**Work to complete:** Render every line of the data below as a numbered list, omitting blank lines and leaving out the pictures.

**Given records:**
=======

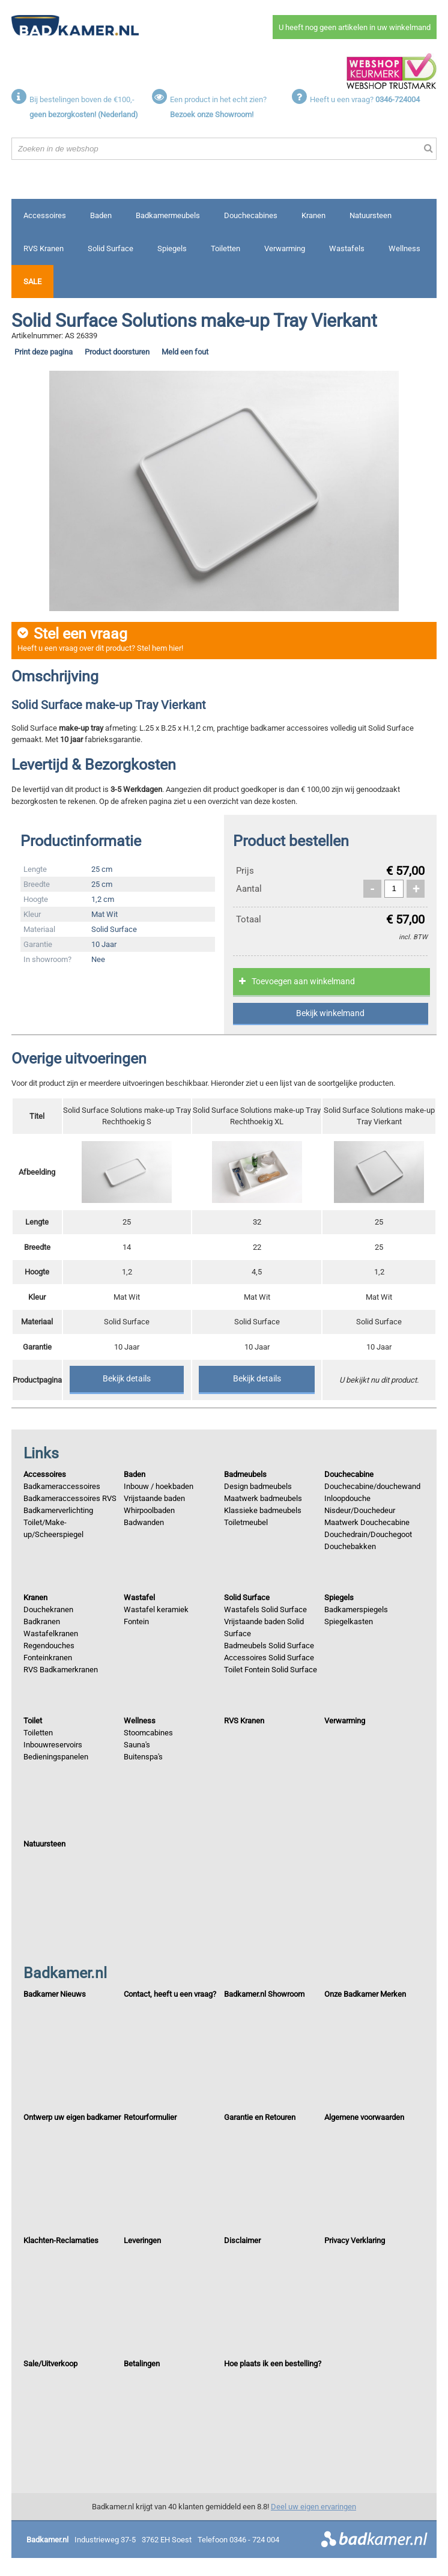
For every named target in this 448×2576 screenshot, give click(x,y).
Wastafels (347, 248)
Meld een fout (185, 351)
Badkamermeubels (168, 215)
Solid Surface (110, 248)
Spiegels (172, 248)
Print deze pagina (43, 351)
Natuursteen (371, 215)
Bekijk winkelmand (330, 1013)
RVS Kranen (43, 248)
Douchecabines (250, 215)
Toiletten (225, 248)
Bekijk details (127, 1378)
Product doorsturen (117, 351)
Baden (101, 215)
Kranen (313, 215)
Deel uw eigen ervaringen (313, 2506)
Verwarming (284, 248)
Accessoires (44, 215)
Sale (32, 281)
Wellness (404, 248)
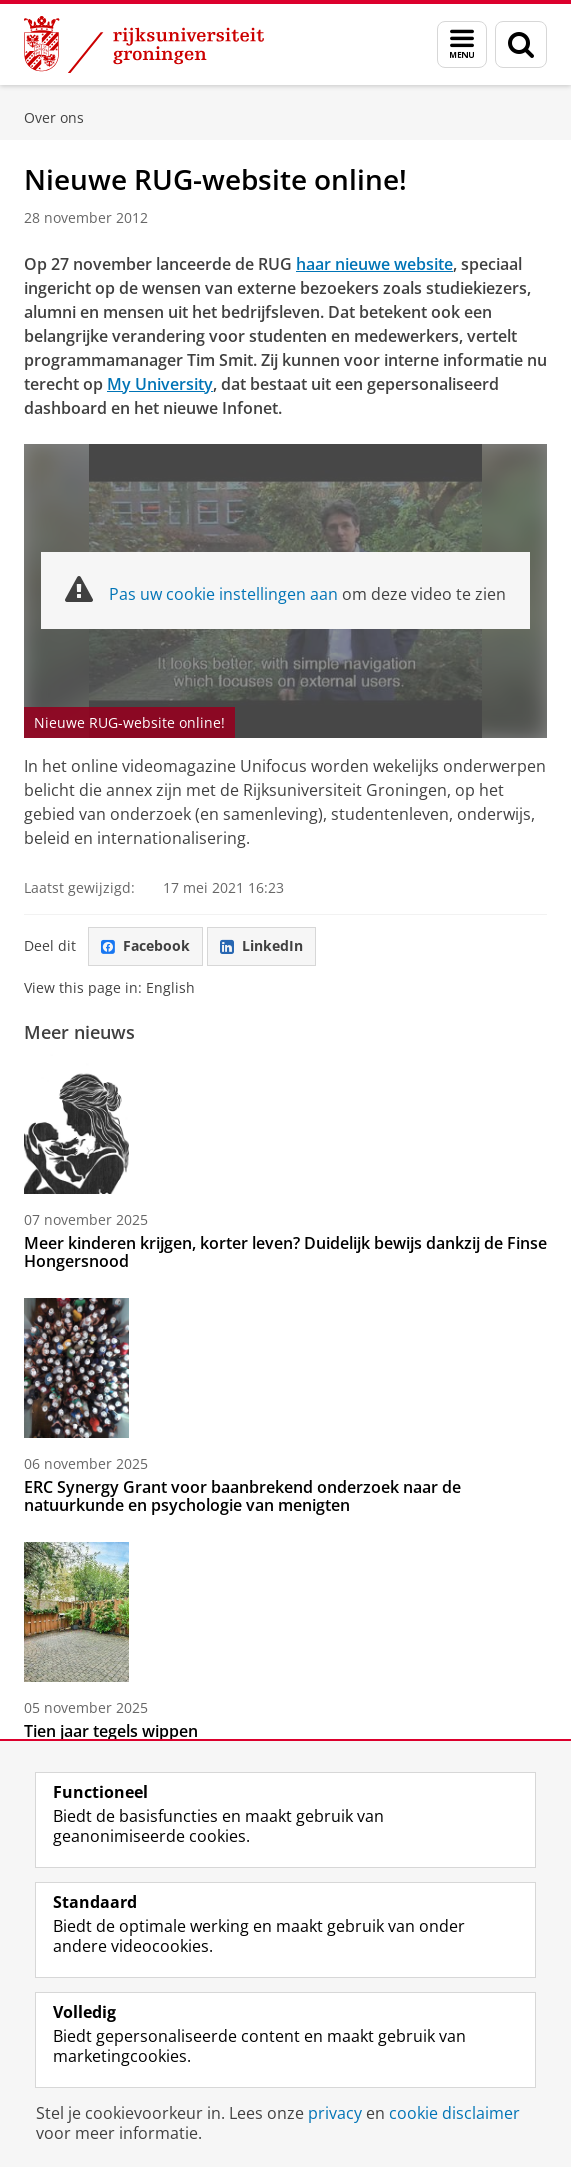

=======

**Written reply:**
1. For every named target in this 448×2576 screenshot, give click(x,y).
2. Wastafels (347, 248)
3. Meld een fout (185, 351)
4. Badkamermeubels (168, 215)
5. Solid Surface (110, 248)
6. Spiegels (172, 248)
7. Print deze pagina (43, 351)
8. Natuursteen (371, 215)
9. Bekijk winkelmand (330, 1013)
10. RVS Kranen (43, 248)
11. Douchecabines (250, 215)
12. Toiletten (225, 248)
13. Bekijk details (127, 1378)
14. Product doorsturen (117, 351)
15. Baden (101, 215)
16. Kranen (313, 215)
17. Deel uw eigen ervaringen (313, 2506)
18. Verwarming (284, 248)
19. Accessoires (44, 215)
20. Sale (32, 281)
21. Wellness (404, 248)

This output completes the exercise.